WHAT YOU NEED TO DO => In the data below, find the line that contains "The height and width of the screenshot is (374, 434)." and the line that contains "Task: Click inside the Sample Text box". Copy both, plus every line between them, exactly.

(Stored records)
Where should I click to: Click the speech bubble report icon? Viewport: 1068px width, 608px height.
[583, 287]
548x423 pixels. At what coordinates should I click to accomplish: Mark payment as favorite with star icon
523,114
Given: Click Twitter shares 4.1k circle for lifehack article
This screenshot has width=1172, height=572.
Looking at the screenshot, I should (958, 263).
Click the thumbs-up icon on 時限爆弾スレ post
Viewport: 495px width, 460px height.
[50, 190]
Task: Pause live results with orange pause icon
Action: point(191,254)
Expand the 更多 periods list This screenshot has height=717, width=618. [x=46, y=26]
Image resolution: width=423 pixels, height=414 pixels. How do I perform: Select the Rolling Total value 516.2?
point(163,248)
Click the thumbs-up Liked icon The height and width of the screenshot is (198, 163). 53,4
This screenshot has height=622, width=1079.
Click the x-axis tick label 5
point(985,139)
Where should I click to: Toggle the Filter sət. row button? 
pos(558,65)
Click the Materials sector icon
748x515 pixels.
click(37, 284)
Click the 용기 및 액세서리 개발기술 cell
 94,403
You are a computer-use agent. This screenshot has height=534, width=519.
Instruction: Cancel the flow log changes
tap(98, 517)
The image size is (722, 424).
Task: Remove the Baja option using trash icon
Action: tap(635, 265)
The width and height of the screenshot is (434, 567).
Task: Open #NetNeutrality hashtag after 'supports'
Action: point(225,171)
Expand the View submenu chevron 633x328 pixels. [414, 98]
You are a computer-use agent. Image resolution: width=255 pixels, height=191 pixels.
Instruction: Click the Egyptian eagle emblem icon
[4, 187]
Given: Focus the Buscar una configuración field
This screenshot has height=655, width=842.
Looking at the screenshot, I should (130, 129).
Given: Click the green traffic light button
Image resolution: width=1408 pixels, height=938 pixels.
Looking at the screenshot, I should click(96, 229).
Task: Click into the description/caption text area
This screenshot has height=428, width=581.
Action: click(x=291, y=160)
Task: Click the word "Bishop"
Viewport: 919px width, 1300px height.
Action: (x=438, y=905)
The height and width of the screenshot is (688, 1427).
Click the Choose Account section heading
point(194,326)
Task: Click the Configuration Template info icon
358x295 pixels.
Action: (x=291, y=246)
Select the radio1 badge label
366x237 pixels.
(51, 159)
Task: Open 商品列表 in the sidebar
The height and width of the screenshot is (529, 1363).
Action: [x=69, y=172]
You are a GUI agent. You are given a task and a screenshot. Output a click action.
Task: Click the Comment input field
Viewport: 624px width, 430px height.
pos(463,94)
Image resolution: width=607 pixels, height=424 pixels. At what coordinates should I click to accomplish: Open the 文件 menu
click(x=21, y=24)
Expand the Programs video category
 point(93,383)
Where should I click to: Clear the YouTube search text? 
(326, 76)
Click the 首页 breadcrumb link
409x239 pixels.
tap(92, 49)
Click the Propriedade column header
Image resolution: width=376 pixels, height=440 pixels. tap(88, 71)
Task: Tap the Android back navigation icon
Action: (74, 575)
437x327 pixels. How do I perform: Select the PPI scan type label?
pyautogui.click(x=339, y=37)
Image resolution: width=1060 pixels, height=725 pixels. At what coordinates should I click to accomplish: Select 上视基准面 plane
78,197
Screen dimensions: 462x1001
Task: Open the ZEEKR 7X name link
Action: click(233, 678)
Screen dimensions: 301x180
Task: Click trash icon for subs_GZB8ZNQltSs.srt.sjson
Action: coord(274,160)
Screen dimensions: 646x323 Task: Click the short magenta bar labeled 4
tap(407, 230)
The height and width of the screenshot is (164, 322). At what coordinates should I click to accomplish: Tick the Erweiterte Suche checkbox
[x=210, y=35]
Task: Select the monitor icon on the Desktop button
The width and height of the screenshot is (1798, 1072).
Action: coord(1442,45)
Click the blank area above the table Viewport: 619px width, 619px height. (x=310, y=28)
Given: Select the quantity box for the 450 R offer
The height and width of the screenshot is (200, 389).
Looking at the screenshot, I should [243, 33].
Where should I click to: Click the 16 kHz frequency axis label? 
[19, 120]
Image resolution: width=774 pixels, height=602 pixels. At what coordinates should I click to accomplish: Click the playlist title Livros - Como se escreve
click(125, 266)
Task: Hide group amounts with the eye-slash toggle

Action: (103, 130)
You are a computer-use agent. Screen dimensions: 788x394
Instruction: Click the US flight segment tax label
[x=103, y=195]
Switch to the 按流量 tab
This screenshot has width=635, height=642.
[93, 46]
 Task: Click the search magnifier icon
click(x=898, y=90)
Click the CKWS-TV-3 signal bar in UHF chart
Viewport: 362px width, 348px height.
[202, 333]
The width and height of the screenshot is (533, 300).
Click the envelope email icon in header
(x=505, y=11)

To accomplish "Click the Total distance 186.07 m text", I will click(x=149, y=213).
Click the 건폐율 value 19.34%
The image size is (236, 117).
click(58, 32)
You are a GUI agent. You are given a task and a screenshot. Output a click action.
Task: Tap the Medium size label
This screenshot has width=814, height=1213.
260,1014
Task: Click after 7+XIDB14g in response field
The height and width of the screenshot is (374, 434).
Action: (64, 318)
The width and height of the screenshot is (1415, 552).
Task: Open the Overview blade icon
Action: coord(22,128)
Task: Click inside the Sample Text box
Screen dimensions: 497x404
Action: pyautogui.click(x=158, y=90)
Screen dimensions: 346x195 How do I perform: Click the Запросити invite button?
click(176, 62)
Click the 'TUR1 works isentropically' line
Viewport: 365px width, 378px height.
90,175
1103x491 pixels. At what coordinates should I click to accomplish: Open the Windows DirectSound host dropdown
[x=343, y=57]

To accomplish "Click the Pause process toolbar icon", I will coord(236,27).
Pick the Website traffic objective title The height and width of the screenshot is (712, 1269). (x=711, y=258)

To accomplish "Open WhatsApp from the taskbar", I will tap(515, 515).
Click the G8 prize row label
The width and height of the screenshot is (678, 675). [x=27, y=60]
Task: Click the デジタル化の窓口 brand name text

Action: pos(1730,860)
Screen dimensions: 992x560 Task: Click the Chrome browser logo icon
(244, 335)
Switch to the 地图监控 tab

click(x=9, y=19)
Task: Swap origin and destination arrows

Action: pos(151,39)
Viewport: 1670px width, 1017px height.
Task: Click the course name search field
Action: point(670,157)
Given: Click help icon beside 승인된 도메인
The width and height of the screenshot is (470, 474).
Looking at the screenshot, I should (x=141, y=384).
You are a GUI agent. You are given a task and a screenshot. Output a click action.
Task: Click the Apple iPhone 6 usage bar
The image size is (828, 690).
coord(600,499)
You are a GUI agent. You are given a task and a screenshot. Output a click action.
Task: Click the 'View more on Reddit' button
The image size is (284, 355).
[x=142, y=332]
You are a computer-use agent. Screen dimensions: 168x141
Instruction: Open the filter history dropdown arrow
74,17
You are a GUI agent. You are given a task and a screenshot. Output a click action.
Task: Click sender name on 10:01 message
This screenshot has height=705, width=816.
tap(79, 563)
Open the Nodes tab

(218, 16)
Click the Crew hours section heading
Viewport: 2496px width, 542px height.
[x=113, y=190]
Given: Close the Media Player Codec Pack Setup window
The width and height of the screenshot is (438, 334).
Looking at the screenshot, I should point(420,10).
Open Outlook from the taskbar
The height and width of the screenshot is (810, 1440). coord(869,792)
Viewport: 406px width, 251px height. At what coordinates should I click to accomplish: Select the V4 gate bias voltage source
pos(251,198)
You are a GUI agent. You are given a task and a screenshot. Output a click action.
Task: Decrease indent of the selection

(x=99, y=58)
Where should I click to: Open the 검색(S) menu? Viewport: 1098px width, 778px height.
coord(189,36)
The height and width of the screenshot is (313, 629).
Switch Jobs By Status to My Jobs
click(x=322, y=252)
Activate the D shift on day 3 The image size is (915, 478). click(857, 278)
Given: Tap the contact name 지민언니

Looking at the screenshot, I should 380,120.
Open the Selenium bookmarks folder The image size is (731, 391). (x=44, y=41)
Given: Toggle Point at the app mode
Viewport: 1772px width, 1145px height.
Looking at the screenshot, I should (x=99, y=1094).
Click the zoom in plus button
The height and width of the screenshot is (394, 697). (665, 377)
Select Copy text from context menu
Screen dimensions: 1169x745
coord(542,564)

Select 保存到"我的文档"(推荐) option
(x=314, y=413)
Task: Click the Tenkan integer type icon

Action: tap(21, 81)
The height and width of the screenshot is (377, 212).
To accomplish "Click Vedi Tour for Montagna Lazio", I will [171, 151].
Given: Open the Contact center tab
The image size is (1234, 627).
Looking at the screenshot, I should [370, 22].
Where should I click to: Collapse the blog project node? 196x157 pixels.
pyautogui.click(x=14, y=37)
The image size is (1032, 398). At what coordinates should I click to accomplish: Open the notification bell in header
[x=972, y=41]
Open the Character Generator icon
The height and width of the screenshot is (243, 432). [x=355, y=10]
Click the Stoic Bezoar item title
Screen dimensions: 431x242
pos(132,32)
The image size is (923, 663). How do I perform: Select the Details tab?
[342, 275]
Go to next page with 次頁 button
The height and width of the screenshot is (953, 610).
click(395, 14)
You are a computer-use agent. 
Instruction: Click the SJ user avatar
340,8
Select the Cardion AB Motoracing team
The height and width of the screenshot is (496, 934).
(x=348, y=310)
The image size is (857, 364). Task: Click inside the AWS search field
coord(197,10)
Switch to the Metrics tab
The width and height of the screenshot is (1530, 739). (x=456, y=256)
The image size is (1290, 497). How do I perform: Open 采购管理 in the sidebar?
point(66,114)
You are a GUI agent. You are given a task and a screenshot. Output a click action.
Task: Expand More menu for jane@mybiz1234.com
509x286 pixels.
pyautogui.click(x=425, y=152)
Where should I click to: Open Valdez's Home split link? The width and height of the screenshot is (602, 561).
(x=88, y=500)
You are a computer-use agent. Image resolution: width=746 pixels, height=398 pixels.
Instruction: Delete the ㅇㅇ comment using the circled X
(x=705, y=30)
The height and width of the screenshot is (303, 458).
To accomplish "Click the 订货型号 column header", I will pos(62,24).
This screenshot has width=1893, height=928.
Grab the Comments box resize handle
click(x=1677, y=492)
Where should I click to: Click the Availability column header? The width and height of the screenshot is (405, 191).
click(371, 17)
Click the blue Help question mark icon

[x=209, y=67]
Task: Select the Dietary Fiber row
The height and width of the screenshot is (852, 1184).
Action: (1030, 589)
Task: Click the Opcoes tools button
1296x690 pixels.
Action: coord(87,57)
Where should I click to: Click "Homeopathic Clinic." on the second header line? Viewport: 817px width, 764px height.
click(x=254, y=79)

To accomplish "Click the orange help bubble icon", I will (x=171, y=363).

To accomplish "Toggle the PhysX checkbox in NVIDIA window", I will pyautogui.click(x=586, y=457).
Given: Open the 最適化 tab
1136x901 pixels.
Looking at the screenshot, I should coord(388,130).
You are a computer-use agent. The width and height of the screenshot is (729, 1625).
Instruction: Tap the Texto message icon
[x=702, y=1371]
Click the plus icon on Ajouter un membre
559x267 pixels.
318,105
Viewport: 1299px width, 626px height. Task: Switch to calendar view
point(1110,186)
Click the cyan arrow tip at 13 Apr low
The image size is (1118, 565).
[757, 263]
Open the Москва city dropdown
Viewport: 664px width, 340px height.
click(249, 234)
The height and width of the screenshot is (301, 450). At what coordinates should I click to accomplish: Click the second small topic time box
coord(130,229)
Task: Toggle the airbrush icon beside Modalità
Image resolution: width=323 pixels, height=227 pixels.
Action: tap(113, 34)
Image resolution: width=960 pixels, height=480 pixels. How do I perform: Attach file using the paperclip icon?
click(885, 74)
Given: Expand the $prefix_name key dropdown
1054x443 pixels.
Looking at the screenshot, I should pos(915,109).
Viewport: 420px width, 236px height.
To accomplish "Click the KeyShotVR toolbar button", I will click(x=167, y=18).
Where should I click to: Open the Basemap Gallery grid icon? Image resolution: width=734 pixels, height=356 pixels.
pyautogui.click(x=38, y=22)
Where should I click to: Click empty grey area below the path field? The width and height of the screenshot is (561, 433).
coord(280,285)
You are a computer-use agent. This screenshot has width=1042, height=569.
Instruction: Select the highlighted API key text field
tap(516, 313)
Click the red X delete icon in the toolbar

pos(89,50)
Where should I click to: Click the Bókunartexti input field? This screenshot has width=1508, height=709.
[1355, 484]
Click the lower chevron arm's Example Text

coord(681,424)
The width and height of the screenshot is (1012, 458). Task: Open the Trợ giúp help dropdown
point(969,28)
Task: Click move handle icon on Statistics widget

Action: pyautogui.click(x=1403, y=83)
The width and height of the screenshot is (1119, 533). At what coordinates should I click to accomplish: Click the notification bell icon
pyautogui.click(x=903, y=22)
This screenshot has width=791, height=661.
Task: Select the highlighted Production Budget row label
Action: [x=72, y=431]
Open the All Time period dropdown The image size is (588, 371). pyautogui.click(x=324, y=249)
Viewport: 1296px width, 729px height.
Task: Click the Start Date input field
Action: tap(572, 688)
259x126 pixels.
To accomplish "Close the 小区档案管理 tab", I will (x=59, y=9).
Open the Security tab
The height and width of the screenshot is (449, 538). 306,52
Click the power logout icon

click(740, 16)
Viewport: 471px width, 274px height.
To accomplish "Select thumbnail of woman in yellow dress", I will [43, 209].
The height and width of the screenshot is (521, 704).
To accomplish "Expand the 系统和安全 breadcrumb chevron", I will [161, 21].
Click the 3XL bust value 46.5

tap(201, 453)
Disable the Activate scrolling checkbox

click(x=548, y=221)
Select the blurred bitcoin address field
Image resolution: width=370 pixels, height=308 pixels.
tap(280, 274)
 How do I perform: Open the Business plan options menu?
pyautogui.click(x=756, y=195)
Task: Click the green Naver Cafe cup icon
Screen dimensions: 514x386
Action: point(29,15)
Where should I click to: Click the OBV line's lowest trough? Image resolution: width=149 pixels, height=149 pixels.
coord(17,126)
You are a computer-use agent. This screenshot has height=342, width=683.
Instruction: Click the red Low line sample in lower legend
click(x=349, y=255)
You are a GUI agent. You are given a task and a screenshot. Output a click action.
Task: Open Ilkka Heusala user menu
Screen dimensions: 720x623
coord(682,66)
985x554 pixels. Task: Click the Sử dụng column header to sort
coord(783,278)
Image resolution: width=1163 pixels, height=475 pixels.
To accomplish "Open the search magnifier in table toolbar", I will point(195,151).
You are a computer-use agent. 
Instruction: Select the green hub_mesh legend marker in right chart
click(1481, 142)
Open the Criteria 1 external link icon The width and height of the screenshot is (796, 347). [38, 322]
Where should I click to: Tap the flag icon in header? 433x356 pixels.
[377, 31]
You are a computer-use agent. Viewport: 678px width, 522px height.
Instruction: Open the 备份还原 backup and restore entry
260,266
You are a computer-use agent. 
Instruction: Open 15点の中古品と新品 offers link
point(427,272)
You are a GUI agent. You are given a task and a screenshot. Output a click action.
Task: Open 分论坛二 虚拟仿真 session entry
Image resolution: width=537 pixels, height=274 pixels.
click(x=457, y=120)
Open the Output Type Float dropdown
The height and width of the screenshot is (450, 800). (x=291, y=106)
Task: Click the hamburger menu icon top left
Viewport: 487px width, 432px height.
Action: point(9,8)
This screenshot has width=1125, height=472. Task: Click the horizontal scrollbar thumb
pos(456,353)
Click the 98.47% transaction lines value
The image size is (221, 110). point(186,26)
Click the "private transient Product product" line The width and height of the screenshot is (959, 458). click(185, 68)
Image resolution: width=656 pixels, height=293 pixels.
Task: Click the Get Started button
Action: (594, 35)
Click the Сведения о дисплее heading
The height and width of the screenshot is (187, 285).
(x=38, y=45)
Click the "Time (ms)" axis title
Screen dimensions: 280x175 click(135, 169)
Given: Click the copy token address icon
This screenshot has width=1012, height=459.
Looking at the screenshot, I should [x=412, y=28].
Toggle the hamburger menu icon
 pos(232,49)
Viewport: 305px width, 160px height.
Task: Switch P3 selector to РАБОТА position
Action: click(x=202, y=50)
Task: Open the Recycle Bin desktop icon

EXPECTED OUTPUT =>
The height and width of the screenshot is (374, 434).
Action: (64, 318)
The width and height of the screenshot is (1415, 552).
Task: Open the Overview blade icon
Action: coord(22,128)
Task: Click inside the Sample Text box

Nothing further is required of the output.